思わず口の中に入ったパスタを喉に流し込みそうになるのを耐えて変な声をあげた。昼時のカフェは混んでいて変わらずザワついている。
「泉さんはお昼食べないの?」と聞けば、「後から機内食が出るから調整しないとね」なんて、いつも通り珈琲を飲んでいたと思ったらこれだ。
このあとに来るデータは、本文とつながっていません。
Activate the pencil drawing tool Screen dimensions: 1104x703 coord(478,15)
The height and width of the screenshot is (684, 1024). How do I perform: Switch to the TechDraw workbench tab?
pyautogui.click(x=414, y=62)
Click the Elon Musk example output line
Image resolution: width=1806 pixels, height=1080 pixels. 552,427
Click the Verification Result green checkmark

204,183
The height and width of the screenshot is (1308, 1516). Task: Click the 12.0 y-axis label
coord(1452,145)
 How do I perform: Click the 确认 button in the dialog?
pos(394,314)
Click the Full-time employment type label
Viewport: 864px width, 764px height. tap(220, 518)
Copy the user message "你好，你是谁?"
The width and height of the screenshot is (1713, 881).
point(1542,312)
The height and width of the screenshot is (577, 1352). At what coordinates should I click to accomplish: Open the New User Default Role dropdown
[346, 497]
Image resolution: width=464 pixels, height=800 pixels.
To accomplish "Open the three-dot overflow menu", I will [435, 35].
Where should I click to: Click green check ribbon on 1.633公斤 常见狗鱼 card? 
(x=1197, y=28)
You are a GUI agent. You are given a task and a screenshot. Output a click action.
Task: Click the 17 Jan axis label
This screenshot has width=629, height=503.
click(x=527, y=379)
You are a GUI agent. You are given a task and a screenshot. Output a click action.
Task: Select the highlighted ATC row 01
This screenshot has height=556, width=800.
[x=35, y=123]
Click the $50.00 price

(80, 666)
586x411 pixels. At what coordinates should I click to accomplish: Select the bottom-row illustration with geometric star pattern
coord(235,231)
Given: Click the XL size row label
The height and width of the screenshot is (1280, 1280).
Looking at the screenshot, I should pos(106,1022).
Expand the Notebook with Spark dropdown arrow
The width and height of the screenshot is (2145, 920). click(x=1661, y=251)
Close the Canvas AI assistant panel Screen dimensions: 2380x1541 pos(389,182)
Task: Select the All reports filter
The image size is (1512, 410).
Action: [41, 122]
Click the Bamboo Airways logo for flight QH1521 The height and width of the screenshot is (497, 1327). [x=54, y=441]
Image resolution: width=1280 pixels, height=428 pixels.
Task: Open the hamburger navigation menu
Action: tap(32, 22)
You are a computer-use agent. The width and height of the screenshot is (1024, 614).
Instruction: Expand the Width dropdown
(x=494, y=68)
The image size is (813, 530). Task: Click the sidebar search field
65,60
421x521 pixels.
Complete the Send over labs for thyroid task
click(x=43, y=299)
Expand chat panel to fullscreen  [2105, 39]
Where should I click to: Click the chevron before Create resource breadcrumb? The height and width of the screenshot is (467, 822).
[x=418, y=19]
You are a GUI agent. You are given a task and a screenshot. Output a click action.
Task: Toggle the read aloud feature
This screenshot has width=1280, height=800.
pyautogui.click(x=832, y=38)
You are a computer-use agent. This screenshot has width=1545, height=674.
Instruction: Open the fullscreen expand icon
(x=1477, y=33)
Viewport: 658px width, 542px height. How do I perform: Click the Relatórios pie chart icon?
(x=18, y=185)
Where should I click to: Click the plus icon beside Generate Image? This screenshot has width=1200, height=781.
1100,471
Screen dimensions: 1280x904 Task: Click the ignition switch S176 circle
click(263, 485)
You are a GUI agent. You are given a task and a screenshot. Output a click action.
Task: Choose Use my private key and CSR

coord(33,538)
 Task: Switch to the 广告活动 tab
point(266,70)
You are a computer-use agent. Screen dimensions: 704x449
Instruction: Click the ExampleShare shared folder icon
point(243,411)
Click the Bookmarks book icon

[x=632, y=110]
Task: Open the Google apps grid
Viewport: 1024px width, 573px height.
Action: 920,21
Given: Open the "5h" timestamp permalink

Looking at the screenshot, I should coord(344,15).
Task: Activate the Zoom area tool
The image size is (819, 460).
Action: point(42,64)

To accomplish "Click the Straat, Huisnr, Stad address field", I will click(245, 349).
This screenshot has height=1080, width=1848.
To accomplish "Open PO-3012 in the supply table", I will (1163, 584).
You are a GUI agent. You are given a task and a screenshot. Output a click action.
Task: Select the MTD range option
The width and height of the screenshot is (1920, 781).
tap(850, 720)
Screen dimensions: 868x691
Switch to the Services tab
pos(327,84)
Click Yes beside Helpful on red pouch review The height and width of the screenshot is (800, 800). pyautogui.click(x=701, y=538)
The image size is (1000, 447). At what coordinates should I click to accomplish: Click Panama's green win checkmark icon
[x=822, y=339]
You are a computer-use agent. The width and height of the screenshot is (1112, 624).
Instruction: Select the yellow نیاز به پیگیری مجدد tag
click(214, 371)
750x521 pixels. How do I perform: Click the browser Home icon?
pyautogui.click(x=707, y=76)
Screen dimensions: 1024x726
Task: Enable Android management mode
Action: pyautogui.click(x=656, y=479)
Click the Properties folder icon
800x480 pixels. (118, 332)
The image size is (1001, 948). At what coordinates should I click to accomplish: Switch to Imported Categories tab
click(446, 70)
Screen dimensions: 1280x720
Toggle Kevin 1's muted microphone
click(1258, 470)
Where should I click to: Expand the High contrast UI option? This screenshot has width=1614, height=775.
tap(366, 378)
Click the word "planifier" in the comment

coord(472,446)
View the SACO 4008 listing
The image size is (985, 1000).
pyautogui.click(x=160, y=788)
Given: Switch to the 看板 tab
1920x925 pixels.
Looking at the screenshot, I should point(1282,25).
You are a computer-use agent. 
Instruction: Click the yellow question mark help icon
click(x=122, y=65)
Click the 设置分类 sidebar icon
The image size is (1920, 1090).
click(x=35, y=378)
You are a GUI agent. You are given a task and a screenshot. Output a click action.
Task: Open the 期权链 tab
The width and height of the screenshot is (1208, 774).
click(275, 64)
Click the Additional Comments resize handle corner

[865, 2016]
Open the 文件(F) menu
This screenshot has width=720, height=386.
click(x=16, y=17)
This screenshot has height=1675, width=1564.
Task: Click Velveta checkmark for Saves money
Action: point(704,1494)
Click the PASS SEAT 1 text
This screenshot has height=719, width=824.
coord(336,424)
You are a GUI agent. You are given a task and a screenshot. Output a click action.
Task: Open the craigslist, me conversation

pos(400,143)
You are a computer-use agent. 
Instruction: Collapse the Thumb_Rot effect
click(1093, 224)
「もちろん海外で挙式でも良いし、同性婚が難しかったら養子縁組でも…」

「ちょ、ちょっと待って!」

勝手に話を進められては困るので慌てて止める。ただでさえ目立つのに、ここを何処だと思ってるの。空港の中だよ?誰が何を聞いてるか分からないのに。それに…

「普通こんなところで言う?」

「ゆうくんの顔眺めてたら離れたくないなぁと思って」

なんて頬杖をつきながら見つめてくるけど、そもそも僕達は付き合ってもいない。互いに卒業してから泉さんが帰国した時に会って話す程度の関係だ。





一度だけ僕の方から会いに行ったことがある。

仕事のロケでイタリアに行った際に一日だけ自由を貰って彼の元を訪れた。赤いレンガの屋根に囲まれた優雅な街並みは今思い起こしても夢のようで。そんな現実離れした歴史の足跡を二人でゆっくりと辿って歩いた。有名な観光地は人の流れがはやくて、思わず足が止まりそうになる僕に、前を歩いていた彼が振り返り手を差し伸べる。

「迷子になるといけないから手でも繋ごうか」

もちろんゆうくんが良ければ。なんて逃げ道まで作って。

「子供じゃないんだから手は繋がないよ」

「そっかぁ。残念」

あまりにもあっさりと引き下がる手に少し拍子抜けしてしまう。昔の強引さは何処へ行ってしまったんだろう。こんなスマートで紳士的な彼を僕はしらない。見知らぬ世界の先に進む彼を少しでも引き止めたくて、気付いたら服の袖を指先で摘んでいた。

「ゆうくん?」

「…やっぱりはぐれるの嫌だから」

「じゃあ離さないようにしっかり掴んでてね」

たまには振り返って僕の姿を確認して欲しい、なんて口が裂けても言えない。そんな僕の気持ちを知ってか知らずか、目の前の彼が微笑むと大聖堂の広場に鐘楼の音が鳴り響いた。今は秋で、それはまだ記憶に新しい春の出来事だった。



「馬鹿なこと言ってないで。そろそろ時間だよ」

「おっと」

ため息混じりに指摘する。さっきまで美味しく口に入れていたはずのパスタは、何だか喉を通らなくなって少し残してしまった。向かいの席からは優雅に飲み干したカップの降ろす音が聞こえる。人の気持ちも知らないで。本当、何考えてるんだろうこの人。そのまま立ち上がって伝票を掴む背中をじっと見つめても答えはなかなか出なかった。


「このままゆうくんを連れて帰ろうかなぁ」

「もう、まだ言ってるの」

次はいつ会えるのか分からないと嘆く彼をゲートの入り口まで連れて行く。泉さんが変な話をしたせいで結構ギリギリの時間になっていた。

「また、会えるから泉さんも頑張ってね」

じゃあね、と笑顔で手を振りかざすとそのまま体ごと引き寄せられた。呆気に取られているといつの間に嵌められたのか、チェスターコートのポケットから取り出した細いシルバーのプラチナが左手の薬指で光っている。

「ちょっと…!」

「次俺が帰ってくるまで預かっててよ。」

一方的に告げると早足にゲートをくぐって行ってしまった。

どうりで変だと思ったんだ。

だって珍しく珈琲に角砂糖なんか落として「たまには気分転換に甘い珈琲も飲みたいから」なんていつものストイックな彼が言うはずないんだから。

「ずるいよ…勝手に期限まで決めてさ。」

少しだけ震えていた指を思い出して、今頃同じように顔を赤らめているはずの見えない姿に空港にひとり取り残された僕はぽつりと呟いた。